**GIVEN PASSAGE**
+ + + + +

# seems to be a trend



## coolguyeagle76'

this is not directed at anyone in particular but where are all the beautiful traveler girls that DONT wanna be treated like shit and rather as an equal so we can come together as an unstoppable force for the destruction of bullshit, seriously i hope i find you darlin.


----------



## 614 crust

If you find them send one my way


----------



## wildboy860

yeah send them my way too! all I ask is for a girl who can spin fire, play some drums and fix my clothes.  and is willing to travel and put up with my crazy ass.


----------



## 614 crust

wildboy860 said:


> yeah send them my way too! all I ask is for a girl who can spin fire, play some drums and fix my clothes.  and is willing to travel and put up with my crazy ass.


 You might be asking for a bit much there. HAHAHAHA


----------



## Amish

wait ...theres such a thing @[email protected] only ones ive ever met are crazy as hell...id prefer to be able to make sense of what the girl is actualy saying then trying to translate wingnut and get a head ache


----------



## 614 crust

hahaha


----------



## BrittanyTheBananarchist

of course theres such a thing! i know i demand respect! hahabut w.e i supose theirs cool girls out there. hard to find i know! but they r out there!!! haha good luck !


----------



## vandalette

I think all the cool ones are already taken. I like to think of myself as a cool chick, a little crazy but if ur sane then your normal and who the fuck wants to be normal! I've also met a couple girls on the road who were pretty awesome, never stayed with them long enough to find out if they were crazy or not tho lol Haven't met too many good looking ones tho lol


----------



## Amish

true but im not talking just a lil crazy thats oki i can deal with that, im talking aboutu the ones who are like perma fried talking about how the bagel is just a metaphor for world that has yet to be filled with cream cheese and toasted dont get me wrong i think if you really belive such nonsense then go for it....but i would have to inform you that i ate said bagel this morning for breakfast and that it was delicious


----------



## coldsteelrail

*seems to be a trend: what trend?*

AHahahahhahaha. Ok wait a minute. I want to look around and ask what is the trend this post is about? Is it about the alarming number of crazy, butt ugly, masochistic traveler women in this world begging to get laid, while all these incredibly handsome, talented, smart, and totally sane traveling men must search in vain for a beautiful mythical woman, who how dare she, probably wouldn't 'travel' anyway?

I thought the poster asked why so many traveler women would rather have an abusive boyfriend, than a sweet lover with whom they could otherwise save the world. What are you all talking about: ugly this, crazy that? Huh? Women?? Hello? All the traveling women i meet are beautiful, hard working, passionate, fun and zany, and they have men falling all over themselves tryna get a peek. EVERYBODY i meet is crazy, and that means YOU, you trash talk traveler wanna be general stp addict jerk of. OFTEN people chose to be abused and do abuse: MEN WOMEN and EVERYBODY in between.

+ + + + +

Rows taken from a dataset:
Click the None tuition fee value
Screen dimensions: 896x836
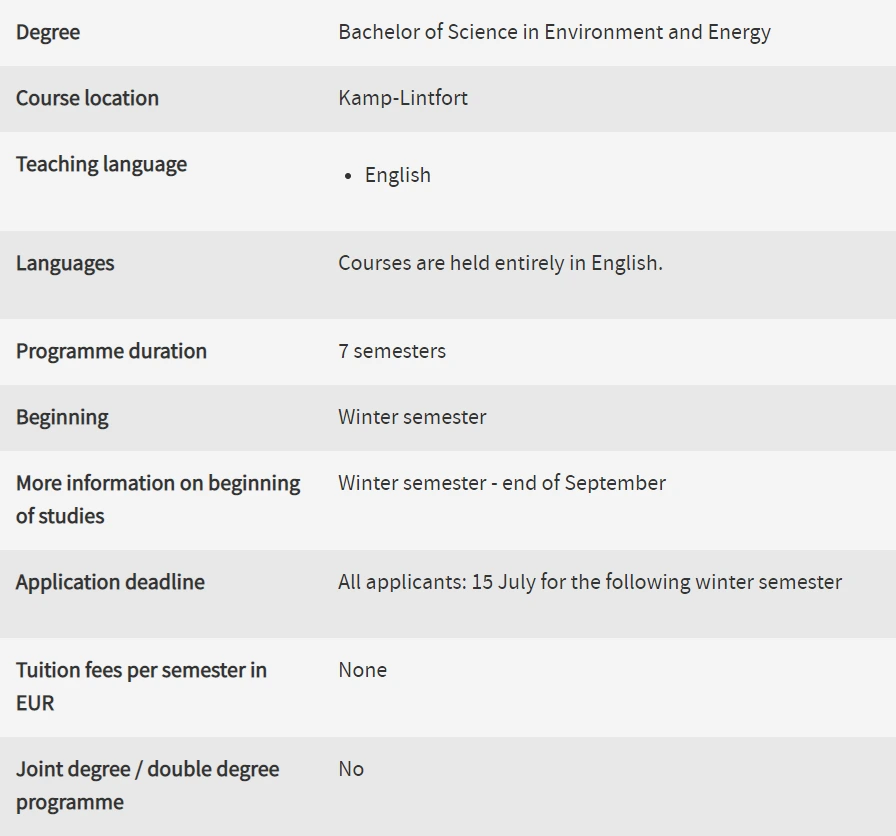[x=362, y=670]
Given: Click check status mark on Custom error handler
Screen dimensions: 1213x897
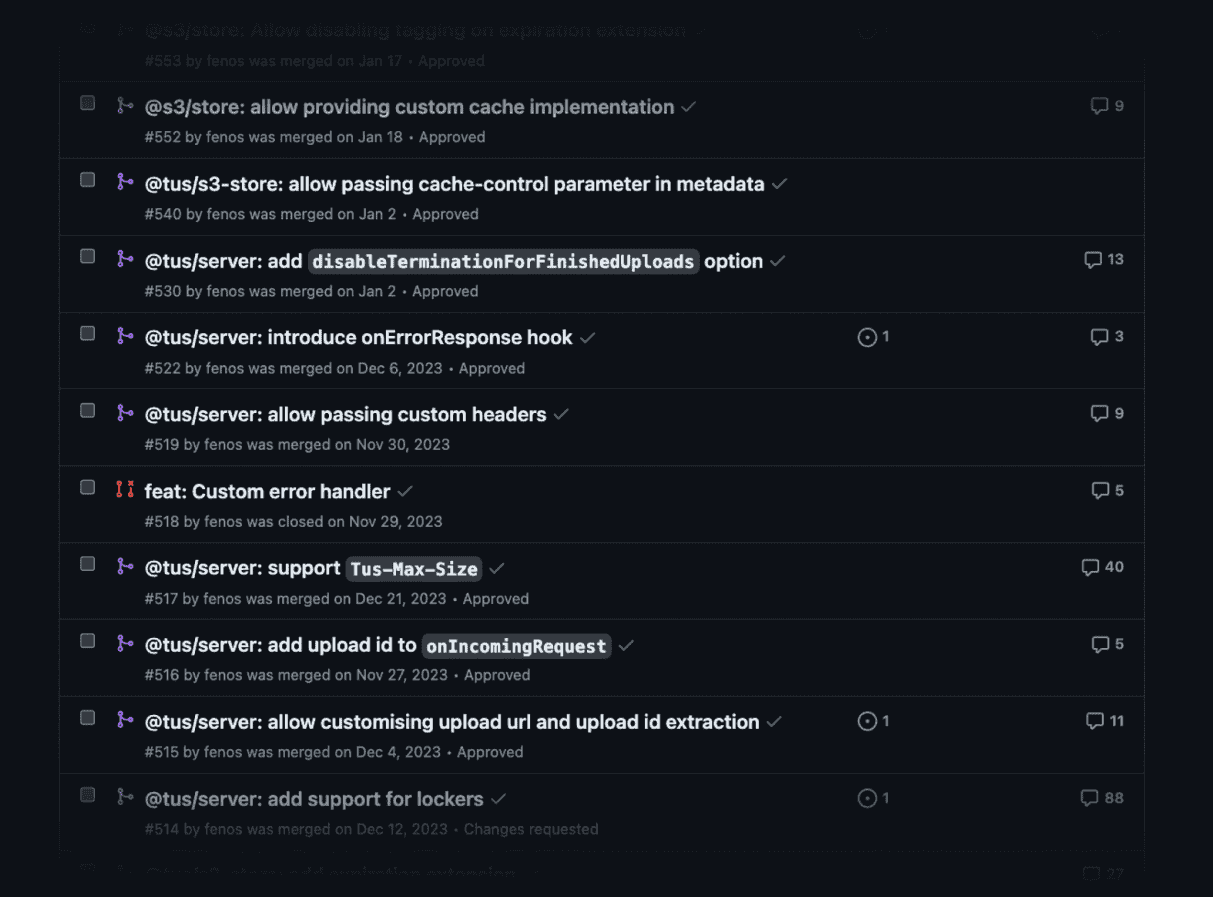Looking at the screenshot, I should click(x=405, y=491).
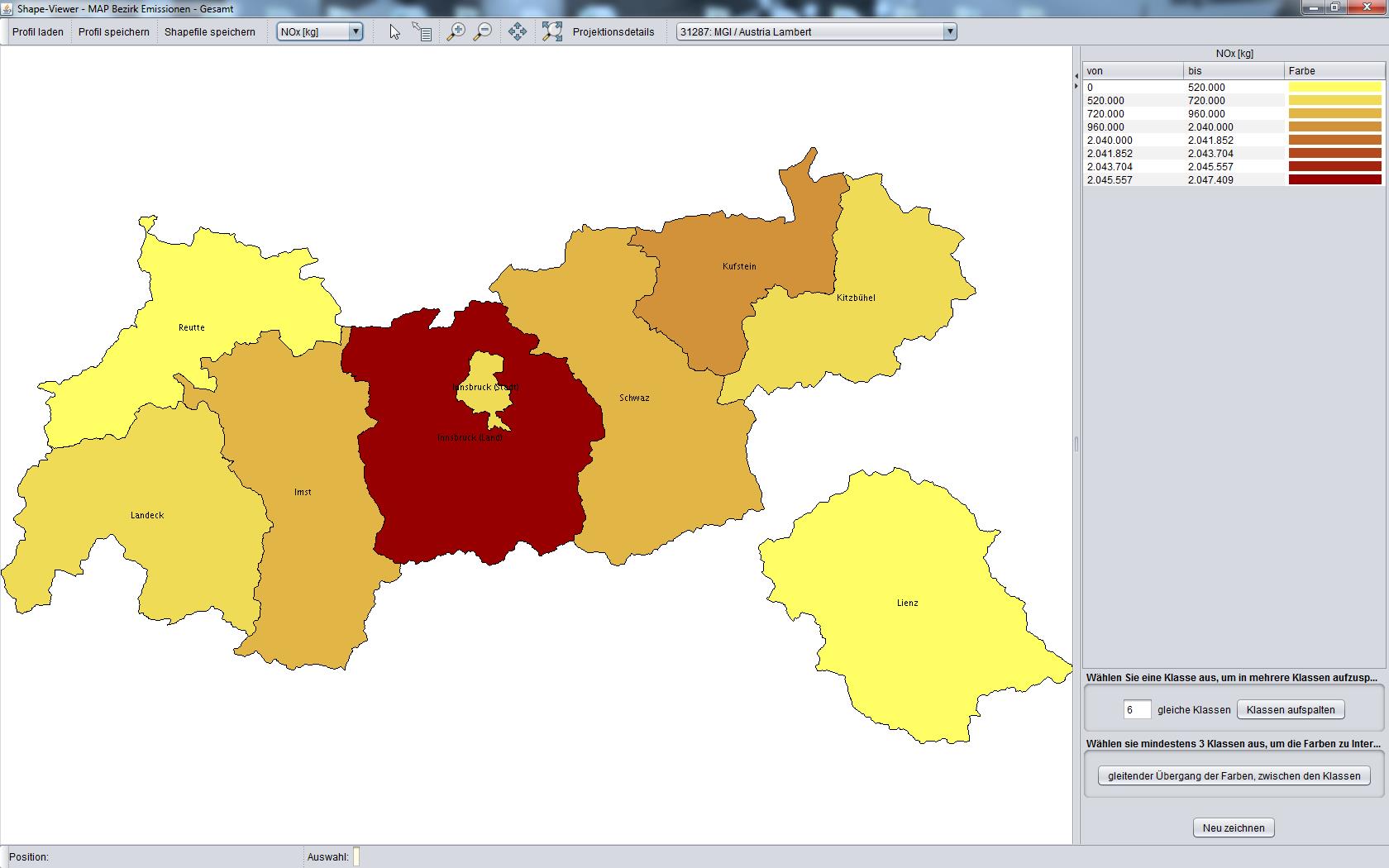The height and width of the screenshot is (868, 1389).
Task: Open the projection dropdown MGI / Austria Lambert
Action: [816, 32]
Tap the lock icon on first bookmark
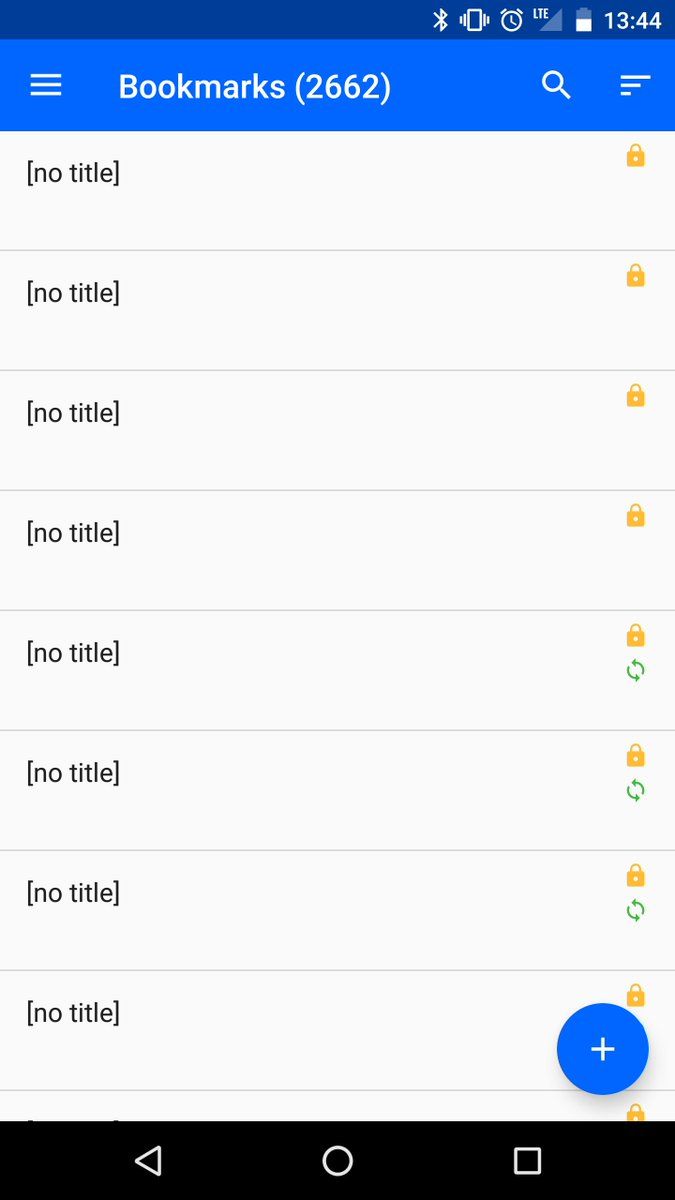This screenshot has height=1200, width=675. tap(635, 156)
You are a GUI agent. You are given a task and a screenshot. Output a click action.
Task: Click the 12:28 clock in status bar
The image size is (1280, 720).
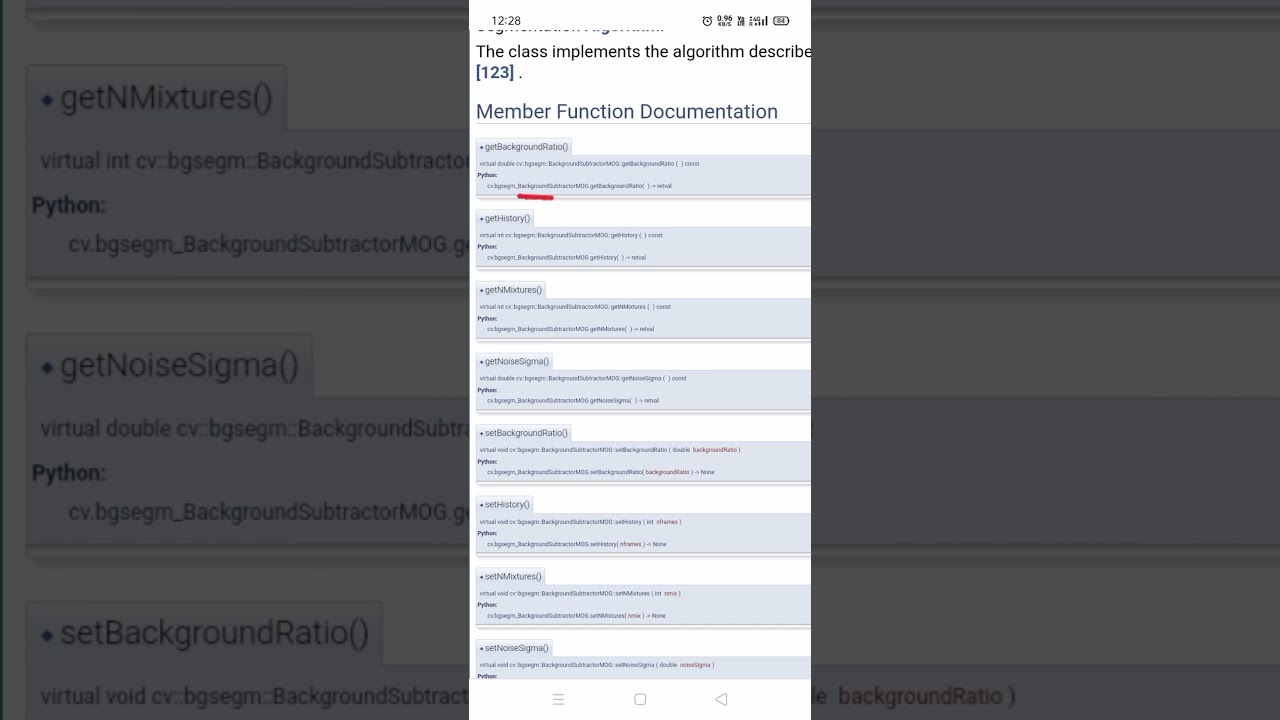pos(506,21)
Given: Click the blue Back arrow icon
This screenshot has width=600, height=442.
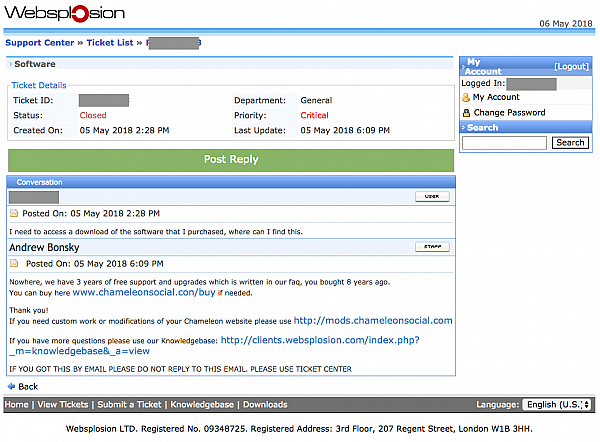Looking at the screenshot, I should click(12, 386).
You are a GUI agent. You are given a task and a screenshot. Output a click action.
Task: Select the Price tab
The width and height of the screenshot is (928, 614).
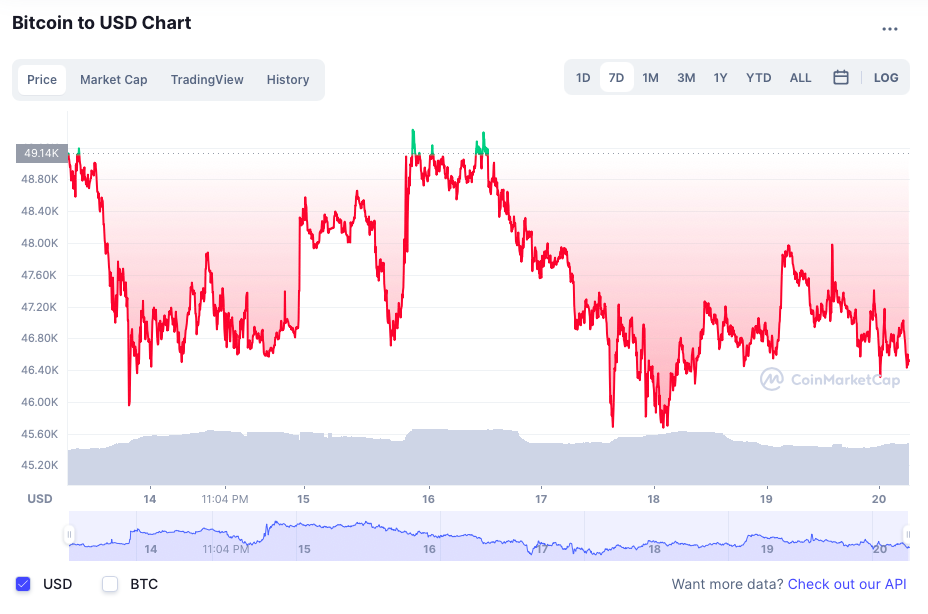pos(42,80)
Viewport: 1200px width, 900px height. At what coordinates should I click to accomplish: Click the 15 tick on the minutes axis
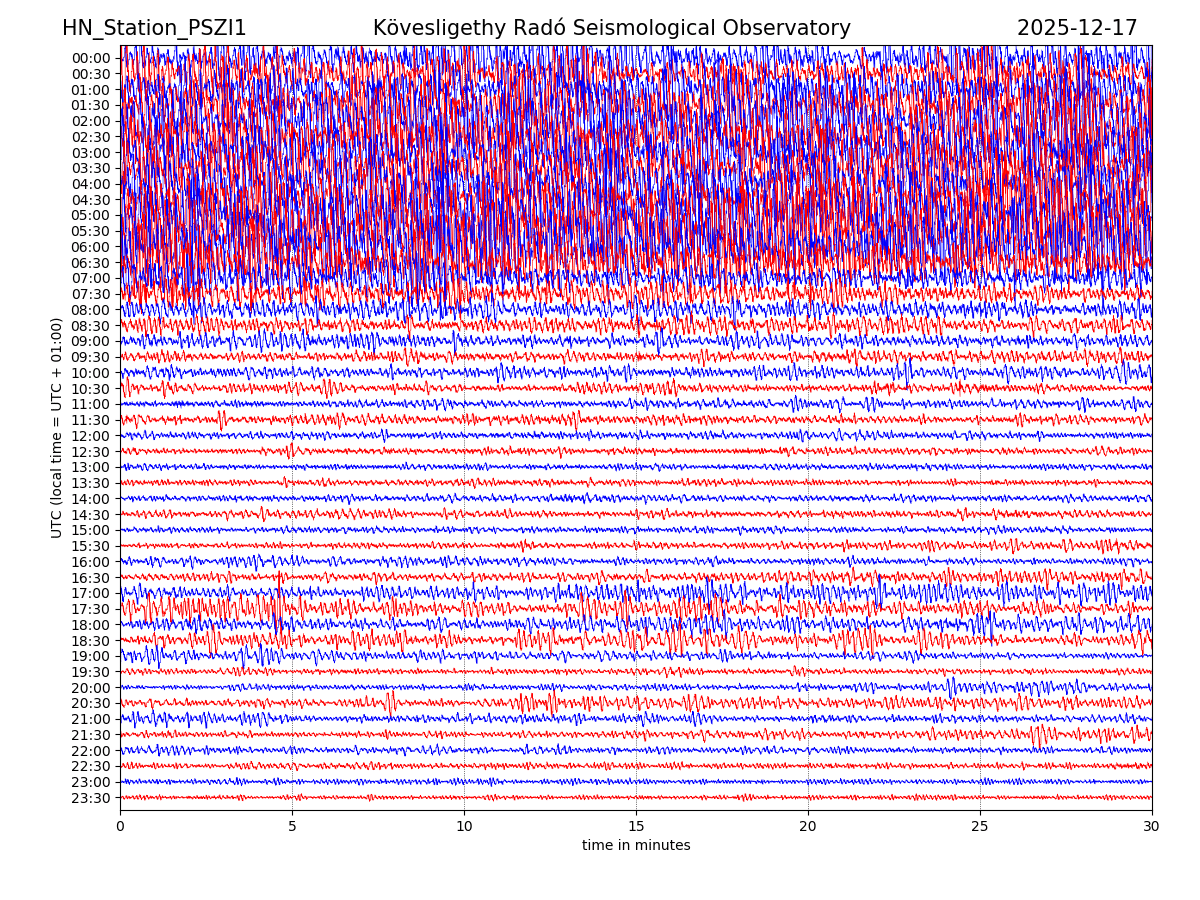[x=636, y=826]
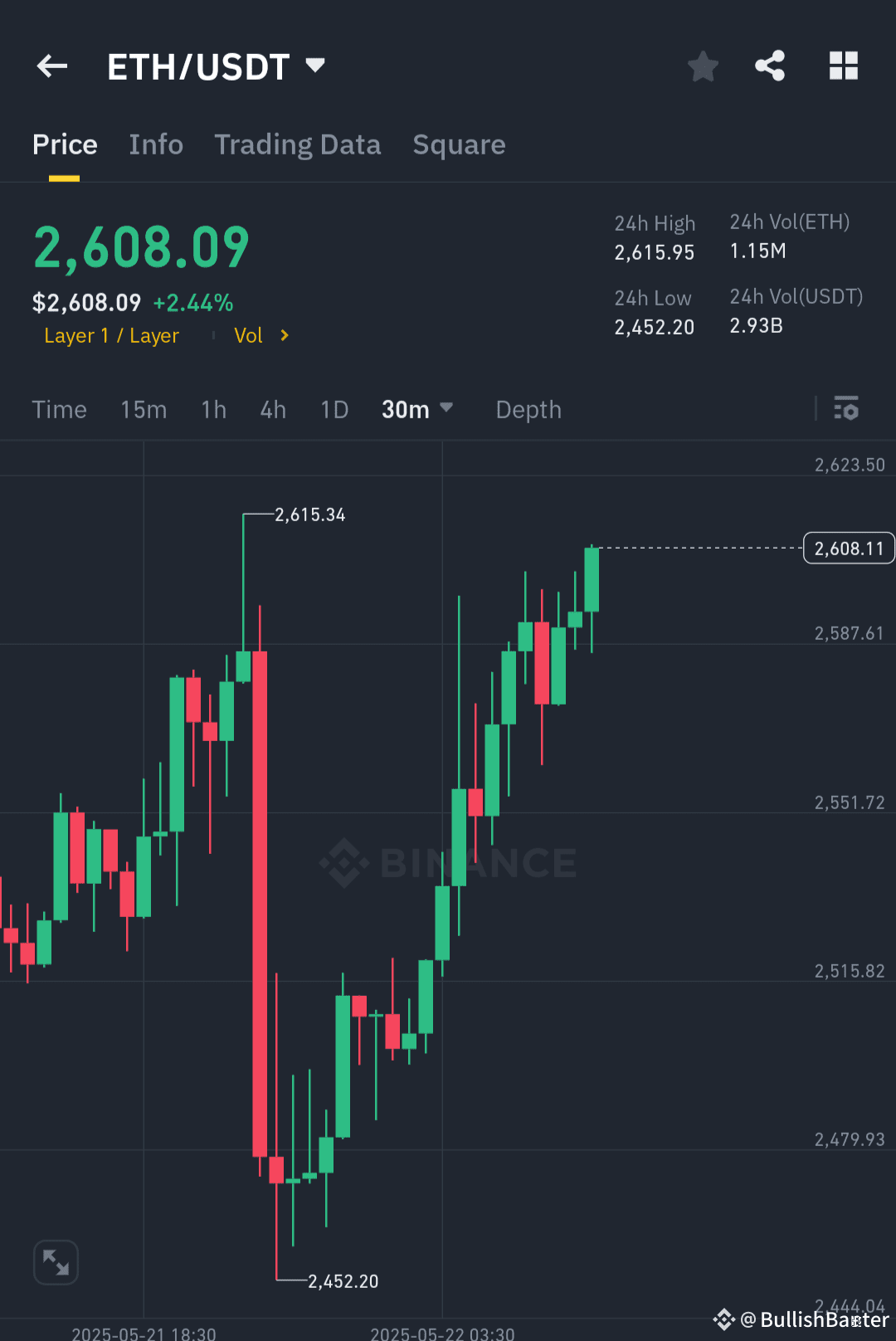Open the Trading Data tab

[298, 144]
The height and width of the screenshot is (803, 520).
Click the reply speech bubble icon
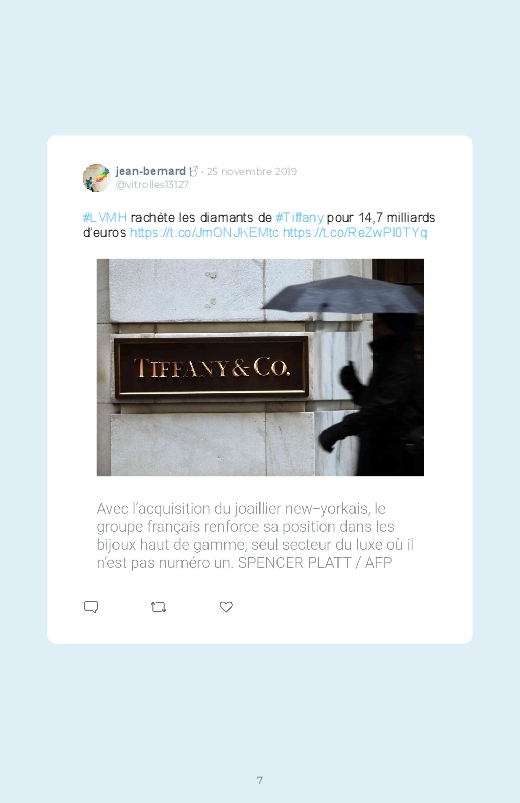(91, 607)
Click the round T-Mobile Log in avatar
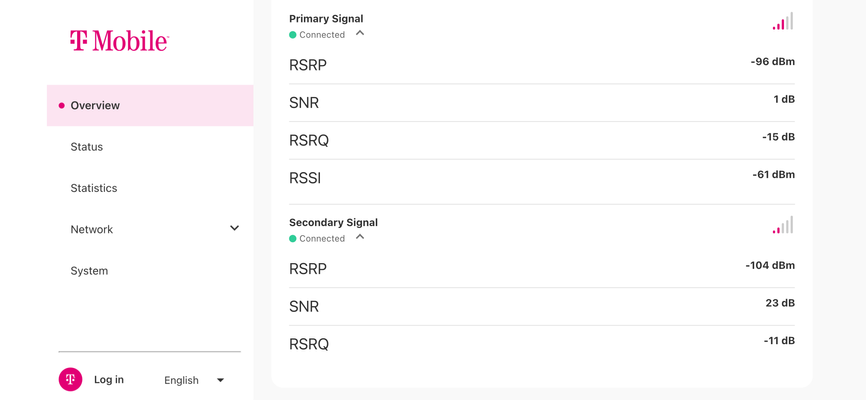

+ + + + +

**WHAT IS EXPECTED**
Copy the forum thread word for word from "of course theres" to "good luck !".

**WORKED SOLUTION**
of course theres such a thing! i know i demand respect! hahabut w.e i supose theirs cool girls out there. hard to find i know! but they r out there!!! haha good luck !